This example problem demonstrates how to find the wavelength of light from the frequency.

### Frequency vs Wavelength

The wavelength of light (or other waves) is the distance between subsequent crests, valleys, or other fixed points. The frequency is the number of waves that pass a given point in one second. Frequency and wavelength are related terms used to describe electromagnetic radiation or light. One simple equation is used to convert between them:

**frequency x wavelength = speed of light**

λ v = c, when λ is wavelength, v is frequency, and c is the speed of light

so

wavelength = speed of light / frequency

frequency = speed of light / wavelength

The higher the frequency, the shorter the wavelength. The usual unit for frequency is Hertz or Hz, which is 1 oscillation per second. Wavelength is reported in units of distance, which often ranges from nanometers to meters. Conversions between frequency and wavelength most often involve wavelength in meters because that's how most people remember the speed of light in a vacuum.

### Frequency To Wavelength Conversion Problem

The Aurora Borealis is a night display in the Northern latitudes caused by ionizing radiation interacting with the Earth's magnetic field and the upper atmosphere.

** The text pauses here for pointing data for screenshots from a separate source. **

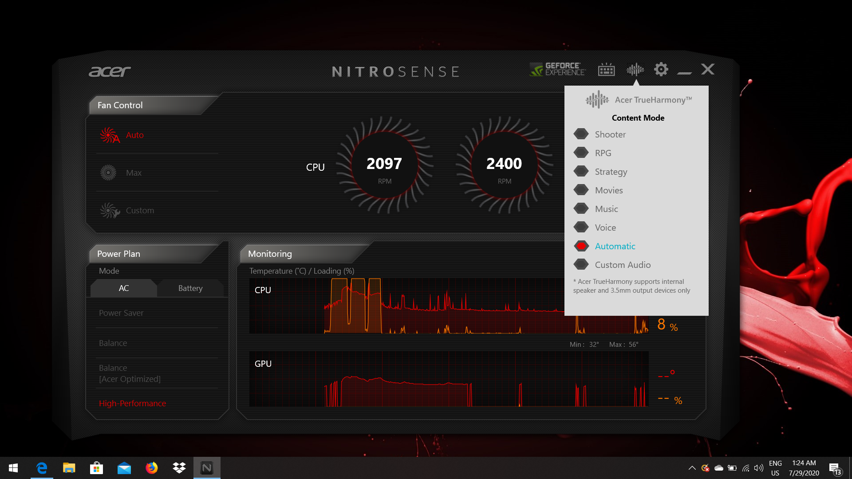Select Max fan control mode
Viewport: 852px width, 479px height.
coord(133,172)
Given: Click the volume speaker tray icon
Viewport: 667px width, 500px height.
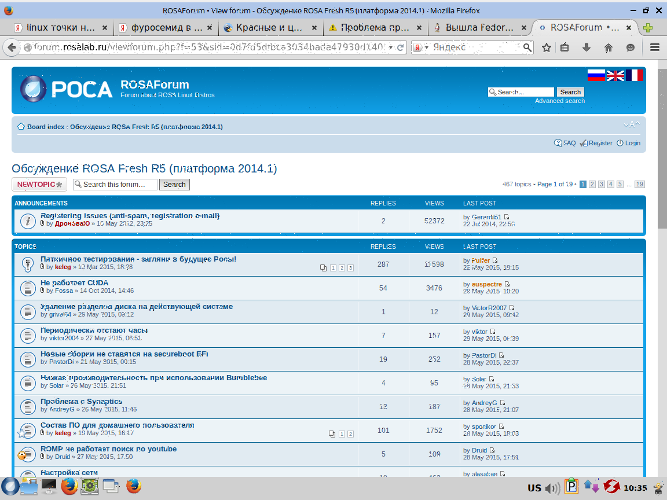Looking at the screenshot, I should point(552,488).
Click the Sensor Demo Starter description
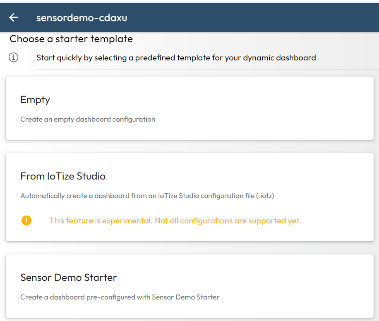 (120, 297)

The distinctive green color is caused by the interaction of the radiation with oxygen and has a frequency of 5.38 x 10^{14} Hz.

What is the wavelength of this light?**Solution:**

The speed of light, c, is equal to the product of the wavelength, &lamda;, and the frequency, ν.

Therefore

λ = c/ν

λ = 3 x 10^{8} m/sec/(5.38 x 10^{14} Hz)

λ = 5.576 x 10^{-7} m

1 nm = 10^{-9} m

λ = 557.6 nm**Answer:**

The wavelength of the green light is 5.576 x 10^{-7} m or 557.6 nm.